EFFORTS by Challenger Institute of Technology to help restock Western Australian waters with mulloway and black bream have been boosted by state government funding.
A significant funding boost of $750,000 has been made available to selected projects, including those carried out at Challenger’s Australian Centre for Applied Aquaculture Research (ACAAR), through the Recreational Fishing Initiatives Fund grants scheme.
WA’s peak fishing body Recfishwest said recreational licence fees will be reinvested into high quality fishing research projects along the state’s coastline and in the Swan River to benefit recreational fishing.
The mighty mulloway is a prized catch for any recreational fisher but the abundance of this highly valued fish in metropolitan areas has declined in recent years.
The $280,000 project to revitalise mulloway populations along the west coast will be managed by the WA Fish Foundation, with research and breeding carried out at Challenger Institute’s world-renowned aquaculture research centre.

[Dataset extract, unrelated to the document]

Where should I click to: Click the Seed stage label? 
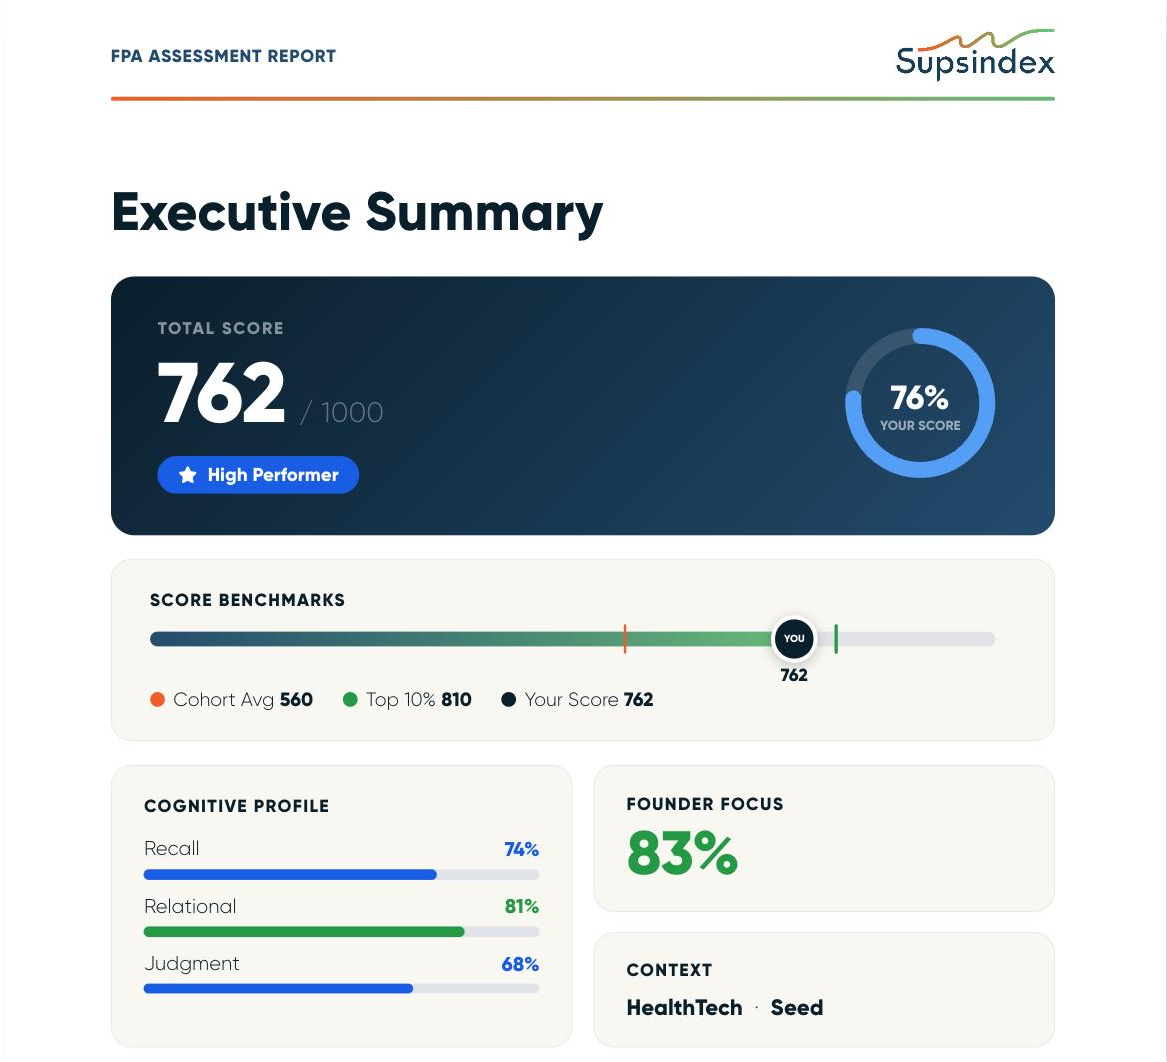pyautogui.click(x=797, y=1008)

ACAAR production manager Robert Michael said the first priority of the project is to collect genetic samples from around the state to determine the genetic distribution of the species. This will be used to determine the location of restocking.
The second part will see marked mulloway fingerlings bred and released. These fish should enter the recreational fishery in 2014/15. Mr Michael said the actual amount of fish released will depend on the carrying capacity of the restocking locations, however, expectations are that 30,000 mulloway will be released during the project.

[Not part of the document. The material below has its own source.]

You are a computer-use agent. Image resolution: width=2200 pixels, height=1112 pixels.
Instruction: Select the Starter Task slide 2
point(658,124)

The time between release and recapture will be used to educate recreational fishers about the project as well as develop a mulloway collection program. The collection program will be used to determine the range and movement patterns of mulloway, as well as to evaluate the effectiveness of restocking.
Through the Recreational Fishing Initiatives Fund, Challenger Institute is also playing a key role in breeding prawns for the Swan River and black bream.
WA Fisheries Minister Norman Moore said a black bream study will help provide a better understanding of the fish’s movement patterns within estuary systems and involve the recreational fishing community in a tagging project to help deliver important data on the species.